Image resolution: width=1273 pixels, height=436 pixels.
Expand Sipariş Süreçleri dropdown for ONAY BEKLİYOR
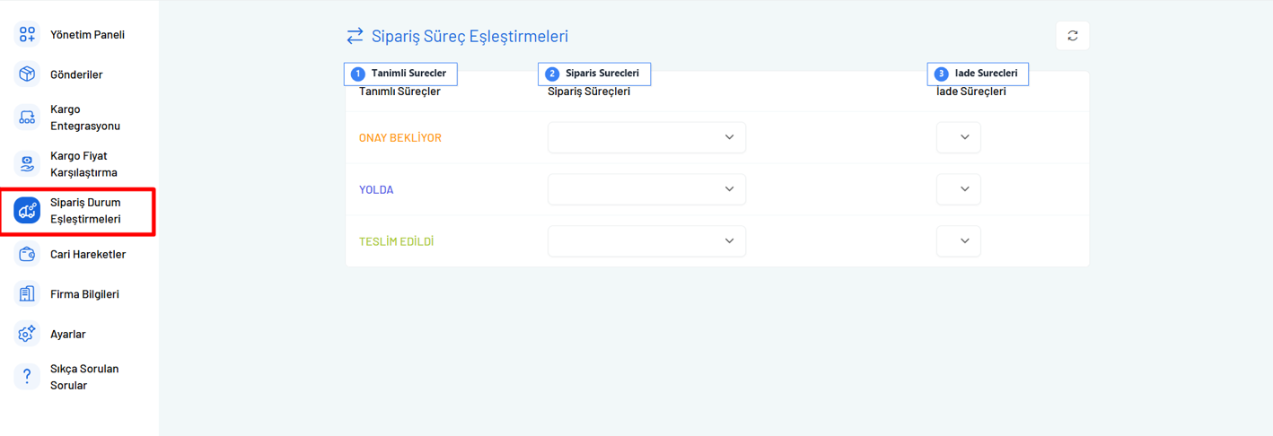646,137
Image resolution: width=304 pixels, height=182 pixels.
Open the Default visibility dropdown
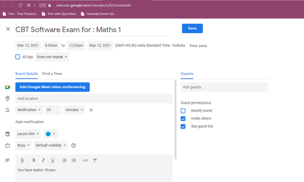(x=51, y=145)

....

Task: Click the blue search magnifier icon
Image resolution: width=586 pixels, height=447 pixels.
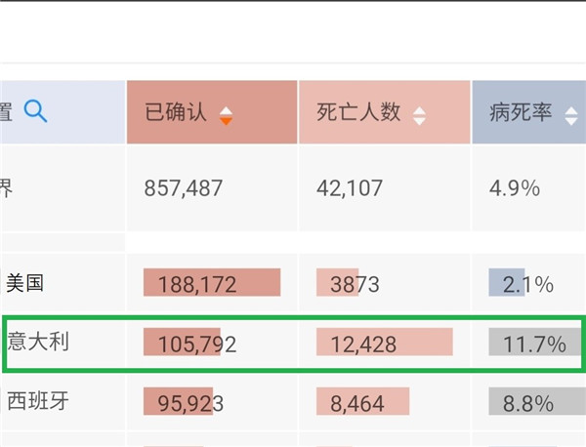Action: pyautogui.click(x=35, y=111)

....

● What you should do
Give the lines in the items from the line containing "Image resolution: width=304" through the line containing "(x=51, y=145)", both included, as a numbered list without blank lines. Leave out the pictures.

● Exercise solution
1. Image resolution: width=304 pixels, height=182 pixels.
2. Open the Default visibility dropdown
3. (x=51, y=145)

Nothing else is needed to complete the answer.